DTI reveals draft Regulations to implement the General Product Safety Directive

United Kingdom

The DTI issued draft Regulations to implement the General Product Safety Directive 2001/95/EC on 21 December 2004, and the consultation period runs until 31 March 2005. The Regulations may, therefore, come into force in the early Summer 2005. The draft Regulations and consultation document can be found by clicking here. The DTI lists 25 specific points for consultation. Producers and distributors of consumer products are urged to consider the points raised. Various trade associations will be coordinating responses, especially the CBI's Consumer Affairs Panel.
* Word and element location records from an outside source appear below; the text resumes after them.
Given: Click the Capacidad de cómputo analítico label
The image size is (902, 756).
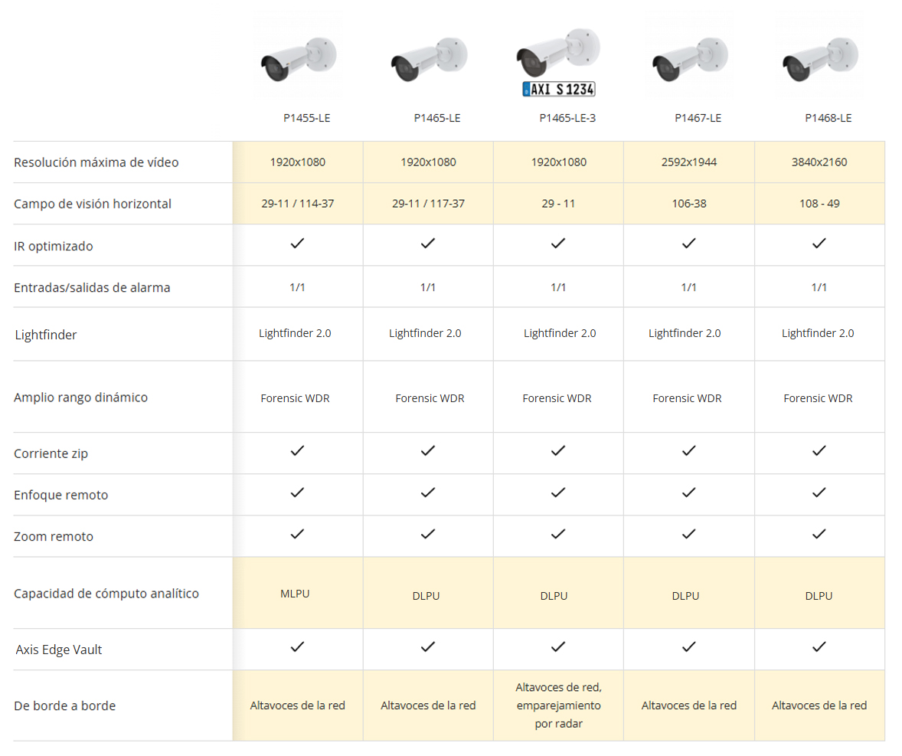Looking at the screenshot, I should (106, 594).
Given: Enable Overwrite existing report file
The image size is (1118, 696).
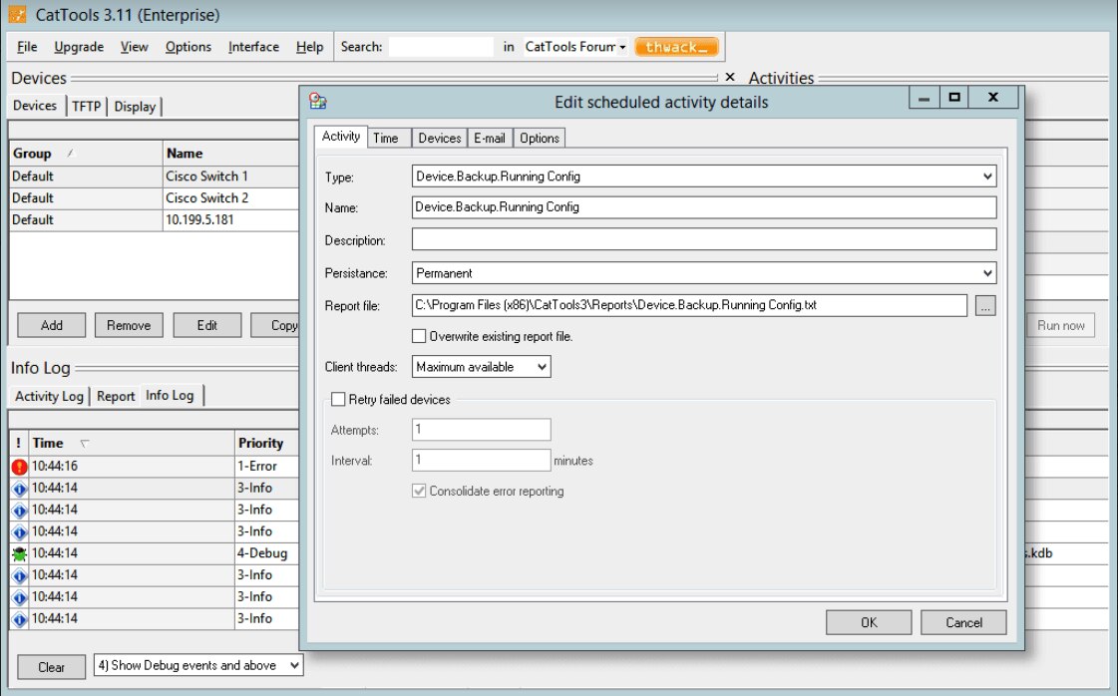Looking at the screenshot, I should 420,336.

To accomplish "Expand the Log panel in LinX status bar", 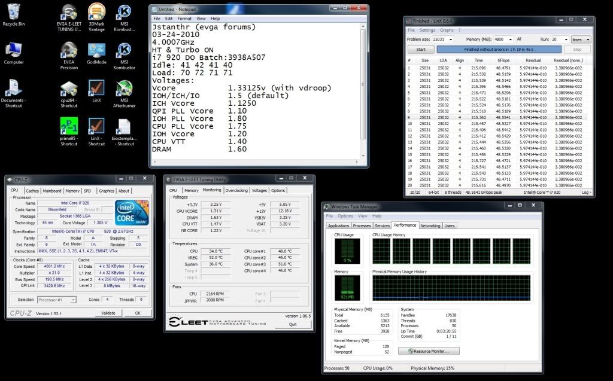I will tap(585, 193).
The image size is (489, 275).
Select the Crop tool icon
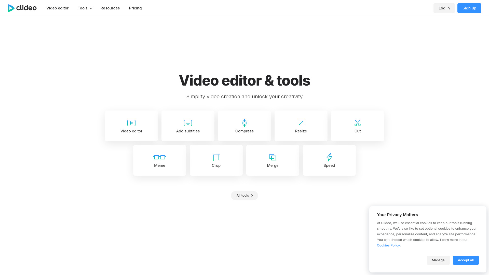pyautogui.click(x=216, y=157)
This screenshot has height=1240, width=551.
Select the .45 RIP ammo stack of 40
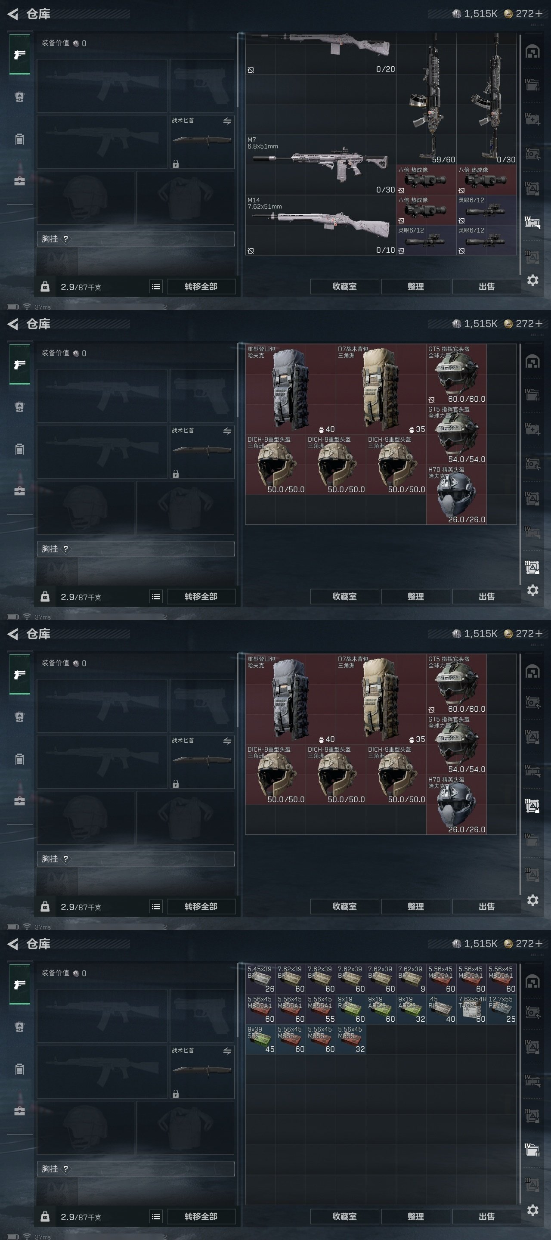point(441,1009)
The draft Regulations generally transpose the provisions of the Directive without any particular surprises. However, various important policy decisions have been taken in the context of the UK's internal regime. The following are the most significant:

The obligation on producers and distributors to notify the authorities if they have placed a dangerous consumer product on the market, the DTI has anticipated the difficulty of multiple notifications to the 200-odd UK Trading Standards Departments (TSDs), and the authorities in all other Member States where the product may be marketed, and provided that notification may be given to "an authority" in the UK. It is expected that this will be the business' Home Authority (although the Home Authority principle has not been specified in the draft Regulations). Existing communication links between TSDs will then operate for notification amongst themselves. Where notification must be given to other Member States, the DTI will assume the responsibility for this, but the notifying business must identify the other States where the product is on the market.. These provisions represent sensible, pragmatic solutions that will considerably assist business.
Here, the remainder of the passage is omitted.